Key Takeaways:
Justin Solar claimed in a lawsuit in opposition to World Liberty Monetary the frozen $WLFI tokens of roughly $45M Solar says his property was burned and his voting rights (his tokens) taken away There’s a proposed controversial proposal of governance which could indefinitely lock those that are disobedient holders
One of many greatest controversies regarding a excessive profile crypto-creator and a politically related DeFi undertaking has not too long ago damaged out. The case now strikes to a U.S. federal court docket, elevating recent questions on token possession and governance management.
Learn Extra: Justin Solar Blasts $62B WLFI Vote as “Rip-off”
Lawsuit Targets Token Freeze and Misplaced Rights
Justin Solar confirmed he filed a lawsuit in California in opposition to World Liberty Monetary. The lawsuit goals to safeguard his rights as an proprietor of $WLFI tokens.
Immediately, I filed a lawsuit in California federal court docket in opposition to World Liberty Monetary to guard my authorized rights as a holder of $WLFI tokens.
I’ve all the time been—and stay—an ardent supporter of President Trump and his Administration’s efforts to make America crypto pleasant.…
— H.E. Justin Solar 👨🚀 🌞 (@justinsuntron) April 22, 2026
Solar claims that the undertaking group ordered to freeze all his tokens with out justifiable causes. This transfer, he argued, additionally disadvantaged him of the rights to governance as he can’t vote on vital proposals that immediately have an effect on his funding.
He additionally alleged that the group would “burn” or destroy completely his tokens. In crypto, asset eradication can happen by means of token burning that eliminates belongings.
Solar underlined that he tried to work out the matter one-on-one. In his phrases, this motion of being denied the possibility to have his rights reinstated time and again to have the tokens unfrozen, and at last having to go to court docket.

Dispute Facilities on Governance Management
Controversial Proposal Sparks Backlash
The tensions intensified as World Liberty got here out with a proposal on governance on April 15. The holders of the tokens could have stringent phrases as it’s outlined within the plan.
Within the proposal, the consumer who won’t particularly undertake the brand new phrases will likely be locked out indefinitely. It additionally provides a situation of 10% burning of tokens of advisors.
To the unique buyers, there’s a two-year lock-up and two-year vesting schedule on the proposal. Solar severely criticized these phrases and referred to them as being detrimental to the group.
It’s much more sophisticated, as his tokens are frozen. This suggests that he’s not able to vote in assist or in opposition to the proposal regardless of it having implications on his holdings.
Learn Extra: SEC Seeks $10M Settlement in Justin Solar Case as Claims In opposition to TRON Founder Get Dropped


Political Ties Add Complexity
World Liberty Monetary has connections with supporters of Donald Trump, which additional politicizes the battle.

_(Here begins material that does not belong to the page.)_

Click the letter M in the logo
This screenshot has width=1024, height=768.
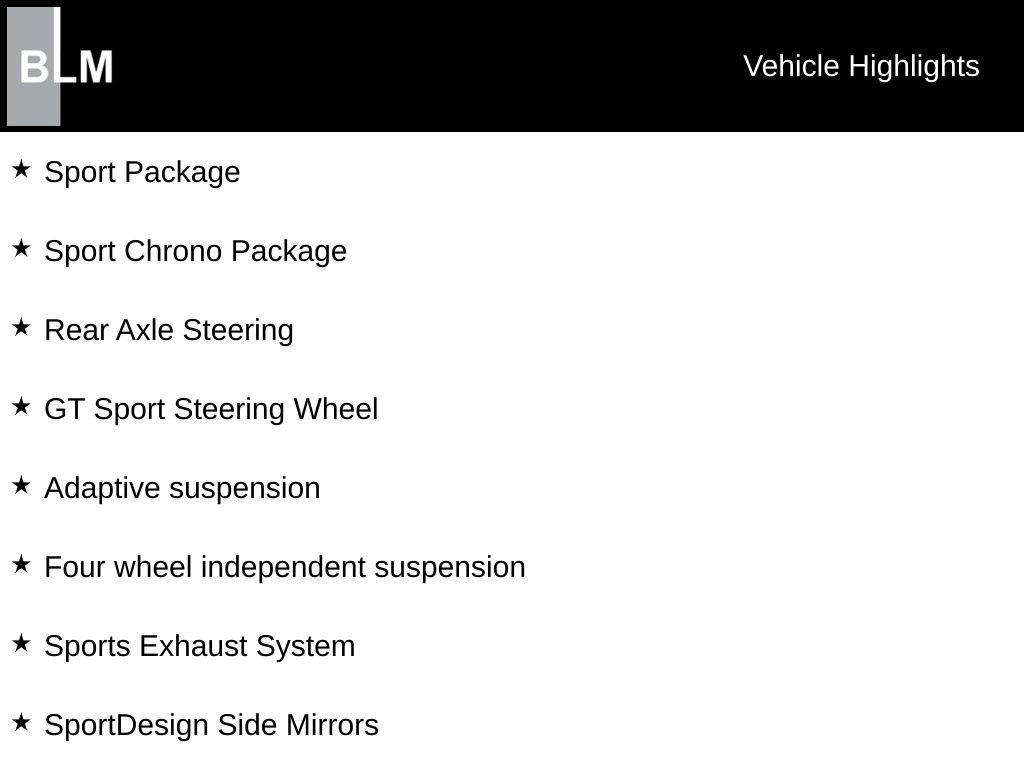(x=97, y=67)
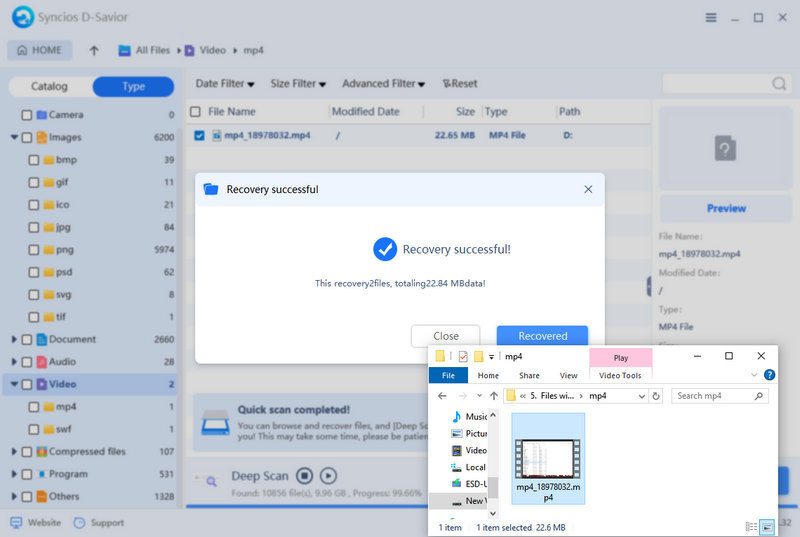Click the up-arrow navigate icon

pos(94,50)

Though the lawsuit was filed, Solar got here out to state that his stand to assist Trump and his pro-crypto United States coverage has not modified. He put it in perspective as a battle in opposition to explicit individuals within the undertaking relatively than the political management.
Solar contended that his motion was unfair and thus topic to discrimination, in addition to missing in transparency, which he argued should be the hallmark of crypto methods.
Investor Rights in Focus
One of the crucial urgent issues in decentralized finance, as talked about within the case, is token management. Though blockchain methods are designed to facilitate decentralization, undertaking groups nonetheless have the facility to exert plenty of management by utilizing good contracts and governance frameworks.
The ability to freeze tokens and restrict voting on this case questions the diploma of decentralisation of such methods.